Una misura quest’ultima che più studi hanno bocciato come inutile, o al più poco incisiva in termini di autonomia energetica, perché prendendo tutti i giacimenti fin qui certi, la quantità di gas in essi presente potrebbe essere consumata nel giro di un paio di anni, a fronte di costi estrattivi molto alti e di un impatto ambientale assolutamente negativo (che poi andrà bonificato, con ulteriori spese da affrontare).

Riserve italiane, piccole e costose

Le riserve italiane certe si aggirano sui 90 miliardi di metri cubi, forse 100 miliardi o poco più, a fronte di un consumo nazionale di 75 miliardi annui.

La produzione di gas nazionale decresce in maniera costante dal 2002/2003 e non per l’opposizione degli ambientalisti, ma per volontà delle stesse aziende del settore, che hanno trovato troppo costoso estrarre in Italia e più vantaggioso comprare da fornitori esteri, massimizzando i profitti.

Il gas e tutti gli altri combustibili fossili non sono sostenibili economicamente sul lungo termine. Tutto ciò che è fossile non è la soluzione per combattere i cambiamenti climatici e ricordiamo che il metano è un gas serra molto più potente della CO2, specialmente su tempi brevi: 72 volte nei primi 20 anni dalla sua dispersione in atmosfera.

Per la sua estrazione servono enormi risorse pubbliche e private (diversi miliardi di euro solo per partire, stando ai dati di Assorisorse), così come per la realizzazione delle infrastrutture chiave tra centrali, depositi, metanodotti e rigassificatori. Alla fine, queste misure, inutili e dannose, ricadono sempre sulle spalle dei cittadini, sottraendo risorse finanziarie da settori invece fondamentali per la transizione energetica ed ecologica del nostro Paese.

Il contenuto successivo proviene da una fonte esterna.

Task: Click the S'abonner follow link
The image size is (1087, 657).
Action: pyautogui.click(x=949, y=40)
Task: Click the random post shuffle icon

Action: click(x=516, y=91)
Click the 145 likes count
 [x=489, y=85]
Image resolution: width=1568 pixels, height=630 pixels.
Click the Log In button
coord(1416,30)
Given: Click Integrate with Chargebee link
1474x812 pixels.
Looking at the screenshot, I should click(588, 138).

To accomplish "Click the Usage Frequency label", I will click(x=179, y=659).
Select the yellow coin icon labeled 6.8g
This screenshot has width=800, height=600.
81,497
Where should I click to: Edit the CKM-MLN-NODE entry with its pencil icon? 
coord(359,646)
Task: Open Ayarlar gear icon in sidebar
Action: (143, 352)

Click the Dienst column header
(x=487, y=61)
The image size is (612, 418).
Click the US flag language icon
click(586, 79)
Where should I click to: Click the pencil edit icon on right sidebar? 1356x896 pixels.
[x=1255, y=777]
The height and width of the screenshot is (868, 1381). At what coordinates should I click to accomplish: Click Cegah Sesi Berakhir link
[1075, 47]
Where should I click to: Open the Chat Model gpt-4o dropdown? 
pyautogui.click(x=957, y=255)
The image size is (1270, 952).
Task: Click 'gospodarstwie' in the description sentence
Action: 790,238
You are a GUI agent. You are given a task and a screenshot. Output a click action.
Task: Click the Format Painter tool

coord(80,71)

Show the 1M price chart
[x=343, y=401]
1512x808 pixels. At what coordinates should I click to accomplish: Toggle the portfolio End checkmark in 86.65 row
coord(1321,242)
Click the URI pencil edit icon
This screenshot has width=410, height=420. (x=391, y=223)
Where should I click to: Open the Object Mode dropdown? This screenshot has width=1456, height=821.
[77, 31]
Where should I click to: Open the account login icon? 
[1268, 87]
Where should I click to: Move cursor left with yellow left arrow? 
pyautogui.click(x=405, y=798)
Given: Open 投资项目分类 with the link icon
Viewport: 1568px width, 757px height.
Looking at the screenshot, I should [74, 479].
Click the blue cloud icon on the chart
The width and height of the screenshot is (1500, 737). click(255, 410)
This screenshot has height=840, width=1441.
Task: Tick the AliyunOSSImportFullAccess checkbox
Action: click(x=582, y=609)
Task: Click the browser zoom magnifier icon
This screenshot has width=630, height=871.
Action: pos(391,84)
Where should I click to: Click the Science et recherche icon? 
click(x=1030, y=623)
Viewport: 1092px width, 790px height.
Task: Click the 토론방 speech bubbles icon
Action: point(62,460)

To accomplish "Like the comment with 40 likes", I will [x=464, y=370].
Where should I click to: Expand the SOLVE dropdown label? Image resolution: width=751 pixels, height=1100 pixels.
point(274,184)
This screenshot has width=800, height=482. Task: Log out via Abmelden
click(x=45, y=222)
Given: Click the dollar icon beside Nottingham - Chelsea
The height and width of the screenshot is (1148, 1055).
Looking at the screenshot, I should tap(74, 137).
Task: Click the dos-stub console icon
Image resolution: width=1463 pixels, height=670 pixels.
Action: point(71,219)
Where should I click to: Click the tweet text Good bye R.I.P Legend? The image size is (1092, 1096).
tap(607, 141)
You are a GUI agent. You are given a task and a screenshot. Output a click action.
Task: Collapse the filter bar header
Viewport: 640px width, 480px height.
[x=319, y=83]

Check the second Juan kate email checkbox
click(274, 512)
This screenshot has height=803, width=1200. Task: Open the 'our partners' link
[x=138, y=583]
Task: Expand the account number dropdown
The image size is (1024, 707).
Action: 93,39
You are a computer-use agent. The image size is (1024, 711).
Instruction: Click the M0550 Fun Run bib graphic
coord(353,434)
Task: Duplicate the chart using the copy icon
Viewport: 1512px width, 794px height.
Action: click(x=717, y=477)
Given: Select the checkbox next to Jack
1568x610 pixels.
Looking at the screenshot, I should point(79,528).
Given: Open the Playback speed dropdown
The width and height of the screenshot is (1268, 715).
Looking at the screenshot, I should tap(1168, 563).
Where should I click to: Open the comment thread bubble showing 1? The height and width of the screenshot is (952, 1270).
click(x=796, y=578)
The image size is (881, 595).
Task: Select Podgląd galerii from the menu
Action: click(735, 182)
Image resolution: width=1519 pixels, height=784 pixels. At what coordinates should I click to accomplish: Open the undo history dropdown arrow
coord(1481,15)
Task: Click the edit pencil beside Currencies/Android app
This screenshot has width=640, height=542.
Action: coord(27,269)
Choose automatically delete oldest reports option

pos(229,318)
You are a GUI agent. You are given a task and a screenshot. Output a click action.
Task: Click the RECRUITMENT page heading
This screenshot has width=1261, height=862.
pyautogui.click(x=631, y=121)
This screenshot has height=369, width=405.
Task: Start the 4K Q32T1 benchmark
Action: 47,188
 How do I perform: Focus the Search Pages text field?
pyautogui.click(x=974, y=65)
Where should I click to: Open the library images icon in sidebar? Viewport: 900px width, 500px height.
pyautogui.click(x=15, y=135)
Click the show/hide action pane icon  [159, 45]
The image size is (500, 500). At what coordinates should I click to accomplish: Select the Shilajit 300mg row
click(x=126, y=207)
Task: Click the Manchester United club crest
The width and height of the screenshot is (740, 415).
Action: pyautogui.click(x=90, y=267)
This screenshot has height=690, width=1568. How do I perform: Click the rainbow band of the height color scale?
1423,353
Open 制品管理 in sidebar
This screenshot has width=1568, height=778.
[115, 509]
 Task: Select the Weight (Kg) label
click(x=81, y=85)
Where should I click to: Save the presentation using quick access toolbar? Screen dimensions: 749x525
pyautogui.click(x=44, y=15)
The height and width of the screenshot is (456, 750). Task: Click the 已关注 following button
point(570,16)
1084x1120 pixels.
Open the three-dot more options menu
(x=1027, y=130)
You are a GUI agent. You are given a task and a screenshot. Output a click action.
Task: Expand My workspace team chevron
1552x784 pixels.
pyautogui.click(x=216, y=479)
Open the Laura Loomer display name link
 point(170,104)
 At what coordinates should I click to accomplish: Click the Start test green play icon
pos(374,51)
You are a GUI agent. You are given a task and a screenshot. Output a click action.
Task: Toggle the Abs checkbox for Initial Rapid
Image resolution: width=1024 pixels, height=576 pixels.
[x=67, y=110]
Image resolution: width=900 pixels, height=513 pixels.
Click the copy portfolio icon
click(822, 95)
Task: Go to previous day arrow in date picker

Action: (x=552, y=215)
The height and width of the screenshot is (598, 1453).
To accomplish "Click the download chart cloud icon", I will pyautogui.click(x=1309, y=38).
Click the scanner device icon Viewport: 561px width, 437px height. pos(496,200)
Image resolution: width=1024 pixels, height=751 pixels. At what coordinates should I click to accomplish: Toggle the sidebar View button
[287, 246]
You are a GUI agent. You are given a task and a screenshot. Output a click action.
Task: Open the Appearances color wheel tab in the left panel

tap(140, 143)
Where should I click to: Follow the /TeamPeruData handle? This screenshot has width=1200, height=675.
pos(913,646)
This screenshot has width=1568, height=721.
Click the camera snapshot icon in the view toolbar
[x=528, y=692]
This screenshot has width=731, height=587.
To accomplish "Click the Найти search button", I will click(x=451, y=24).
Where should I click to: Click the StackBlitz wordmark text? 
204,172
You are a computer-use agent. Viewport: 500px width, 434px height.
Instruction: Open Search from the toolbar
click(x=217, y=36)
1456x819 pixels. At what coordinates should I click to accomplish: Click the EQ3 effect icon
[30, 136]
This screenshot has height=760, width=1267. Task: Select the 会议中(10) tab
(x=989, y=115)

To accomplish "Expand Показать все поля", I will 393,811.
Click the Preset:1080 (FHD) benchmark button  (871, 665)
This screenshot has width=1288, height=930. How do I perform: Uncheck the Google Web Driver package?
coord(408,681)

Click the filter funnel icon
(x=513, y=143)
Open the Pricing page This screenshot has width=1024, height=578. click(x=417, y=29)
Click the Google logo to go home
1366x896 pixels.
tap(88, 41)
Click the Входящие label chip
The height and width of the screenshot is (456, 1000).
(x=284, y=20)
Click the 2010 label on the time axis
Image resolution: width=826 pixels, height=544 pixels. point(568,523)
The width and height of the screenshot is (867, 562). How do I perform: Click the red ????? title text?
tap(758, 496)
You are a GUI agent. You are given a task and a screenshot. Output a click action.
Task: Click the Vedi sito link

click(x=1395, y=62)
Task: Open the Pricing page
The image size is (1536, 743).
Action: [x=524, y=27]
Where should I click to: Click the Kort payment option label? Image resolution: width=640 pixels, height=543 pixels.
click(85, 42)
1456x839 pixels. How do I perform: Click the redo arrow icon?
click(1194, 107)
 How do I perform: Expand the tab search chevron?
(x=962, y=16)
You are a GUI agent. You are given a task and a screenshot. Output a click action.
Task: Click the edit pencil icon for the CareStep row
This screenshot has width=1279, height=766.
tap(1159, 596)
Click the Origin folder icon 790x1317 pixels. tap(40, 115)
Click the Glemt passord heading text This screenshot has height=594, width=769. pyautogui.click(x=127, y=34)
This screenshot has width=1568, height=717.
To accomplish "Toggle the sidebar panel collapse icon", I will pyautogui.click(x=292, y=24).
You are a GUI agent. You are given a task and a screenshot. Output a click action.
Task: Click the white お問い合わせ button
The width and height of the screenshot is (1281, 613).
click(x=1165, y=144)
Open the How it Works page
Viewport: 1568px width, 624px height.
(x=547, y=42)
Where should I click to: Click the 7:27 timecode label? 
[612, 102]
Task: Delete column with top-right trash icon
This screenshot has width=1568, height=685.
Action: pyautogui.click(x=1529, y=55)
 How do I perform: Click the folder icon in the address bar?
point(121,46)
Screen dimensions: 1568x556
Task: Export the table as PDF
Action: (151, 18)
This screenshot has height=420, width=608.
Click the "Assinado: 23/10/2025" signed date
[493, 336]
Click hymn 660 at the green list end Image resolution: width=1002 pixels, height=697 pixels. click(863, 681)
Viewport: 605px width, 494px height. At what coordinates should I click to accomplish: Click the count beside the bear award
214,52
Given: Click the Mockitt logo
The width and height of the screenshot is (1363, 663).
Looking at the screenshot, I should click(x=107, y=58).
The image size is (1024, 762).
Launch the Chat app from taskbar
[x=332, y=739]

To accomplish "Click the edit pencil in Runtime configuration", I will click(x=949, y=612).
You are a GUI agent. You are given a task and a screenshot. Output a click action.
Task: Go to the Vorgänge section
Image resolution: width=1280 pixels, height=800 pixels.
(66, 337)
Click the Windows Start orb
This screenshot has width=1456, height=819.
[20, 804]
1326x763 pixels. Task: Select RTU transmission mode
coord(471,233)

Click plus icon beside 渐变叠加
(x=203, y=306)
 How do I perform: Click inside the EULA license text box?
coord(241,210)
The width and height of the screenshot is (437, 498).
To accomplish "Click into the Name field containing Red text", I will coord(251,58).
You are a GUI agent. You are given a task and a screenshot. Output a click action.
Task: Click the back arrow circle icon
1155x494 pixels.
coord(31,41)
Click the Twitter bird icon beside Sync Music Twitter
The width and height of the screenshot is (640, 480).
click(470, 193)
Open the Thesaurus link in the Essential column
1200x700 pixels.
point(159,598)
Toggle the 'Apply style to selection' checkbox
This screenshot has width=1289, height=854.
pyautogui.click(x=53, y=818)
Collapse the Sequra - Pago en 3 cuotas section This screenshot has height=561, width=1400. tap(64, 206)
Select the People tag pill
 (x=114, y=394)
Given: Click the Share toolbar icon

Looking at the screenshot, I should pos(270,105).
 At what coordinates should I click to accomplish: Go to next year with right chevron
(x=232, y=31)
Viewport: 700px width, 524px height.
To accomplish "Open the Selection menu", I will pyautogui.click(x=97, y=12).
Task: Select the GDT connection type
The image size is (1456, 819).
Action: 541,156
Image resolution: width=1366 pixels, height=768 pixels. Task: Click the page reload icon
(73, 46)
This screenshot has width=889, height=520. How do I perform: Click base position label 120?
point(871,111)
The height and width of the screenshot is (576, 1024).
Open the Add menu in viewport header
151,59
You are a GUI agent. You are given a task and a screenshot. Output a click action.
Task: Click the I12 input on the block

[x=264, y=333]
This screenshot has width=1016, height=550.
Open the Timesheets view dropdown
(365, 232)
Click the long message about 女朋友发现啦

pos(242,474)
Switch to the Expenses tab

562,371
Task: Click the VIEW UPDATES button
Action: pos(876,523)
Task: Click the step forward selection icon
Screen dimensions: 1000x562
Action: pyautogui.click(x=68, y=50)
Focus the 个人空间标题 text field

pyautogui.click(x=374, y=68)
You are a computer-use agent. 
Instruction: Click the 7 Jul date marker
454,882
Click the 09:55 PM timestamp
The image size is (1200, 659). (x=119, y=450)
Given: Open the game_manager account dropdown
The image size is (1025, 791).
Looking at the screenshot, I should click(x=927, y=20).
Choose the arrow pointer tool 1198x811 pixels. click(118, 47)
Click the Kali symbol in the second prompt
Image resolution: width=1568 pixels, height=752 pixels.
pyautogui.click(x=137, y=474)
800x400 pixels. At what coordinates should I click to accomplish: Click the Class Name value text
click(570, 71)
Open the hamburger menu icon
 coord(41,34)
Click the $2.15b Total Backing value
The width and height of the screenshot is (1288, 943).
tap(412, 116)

Se vogliamo davvero affrontare una volta per tutte il problema energetico allora si deve guardare lontano, più avanti, con misure strutturali, investendo in ricerca e innovazione, puntando ora sulle fonti rinnovabili (che sono molto più economiche delle fossili e soprattutto pulite), ma anche sull’idrogeno (possibilmente verde), su un diverso modello di consumo, sulle tecnologie pulite (che cioè lavorano su basse/zero emissioni) e sull’efficienza energetica.